# Live steam on heavy inclines advice please.



## beavercreek (Dec 12, 2008)

Hi

I am considering the addition of live steam to the running on my layout.
I have some very heavy gradients on my line (10+% in places). These are there due to no other solution that is practicable.

I have tested the layout with a friend's little Regner 'Konrad' steamer and it performed well but found it hard to drag more than two small cars behind it up the slopes. It was good due to its reduction gearing.

I am considering purchasing one of the Regners, possibly the lumberjack (with the gearing upgrade) and also the Accucraft 3 cylinder shay. My Bachmann electric 1:20.3 shay does pull up to 7 log cars up, the slopes so I was hoping that the live steam Accucraft version would also have the pulling power.
I am aware thet the oil that the steamer will lay down on the track might affect the adhesion.

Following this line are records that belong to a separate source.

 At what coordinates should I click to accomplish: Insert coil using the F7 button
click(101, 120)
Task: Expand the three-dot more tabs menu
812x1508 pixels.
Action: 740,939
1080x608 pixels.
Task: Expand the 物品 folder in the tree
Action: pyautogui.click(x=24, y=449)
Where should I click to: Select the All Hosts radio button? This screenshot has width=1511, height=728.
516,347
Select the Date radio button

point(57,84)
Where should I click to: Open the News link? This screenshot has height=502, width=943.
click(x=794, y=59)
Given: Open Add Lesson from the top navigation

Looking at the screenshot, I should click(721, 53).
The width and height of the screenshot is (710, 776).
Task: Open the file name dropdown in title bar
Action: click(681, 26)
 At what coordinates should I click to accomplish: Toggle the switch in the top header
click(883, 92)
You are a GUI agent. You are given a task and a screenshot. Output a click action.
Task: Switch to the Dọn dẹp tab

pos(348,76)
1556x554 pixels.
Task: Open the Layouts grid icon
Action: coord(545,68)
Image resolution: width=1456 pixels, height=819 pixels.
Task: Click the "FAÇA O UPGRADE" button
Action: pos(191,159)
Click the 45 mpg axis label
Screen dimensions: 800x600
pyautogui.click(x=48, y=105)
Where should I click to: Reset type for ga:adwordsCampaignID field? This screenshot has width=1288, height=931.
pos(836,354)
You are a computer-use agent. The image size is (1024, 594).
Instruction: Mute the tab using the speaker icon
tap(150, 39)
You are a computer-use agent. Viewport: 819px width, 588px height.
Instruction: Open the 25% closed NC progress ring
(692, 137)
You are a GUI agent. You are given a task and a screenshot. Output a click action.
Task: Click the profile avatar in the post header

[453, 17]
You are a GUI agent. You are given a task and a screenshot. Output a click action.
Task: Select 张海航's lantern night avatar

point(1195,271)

has anyone got any experiences with the Accucraft 3 cylinder live steam Shay?


----------



## seadawg (Jan 2, 2008)

10% is fairly steep for even geared engines and the Lumberjack and Accucraft shays are very capable engines. Your biggest issue will be wheel adhesion. I have a 3 cyl shay (1st run) and it gets a somewhat shorter runtime than the 2 cyl. I also am under the impression that there was a gearing change after the first run of the shays. It is possible to add weight to the engine if wheel slip becomes the limiting factor but only to a certain degree. I say give it a shot!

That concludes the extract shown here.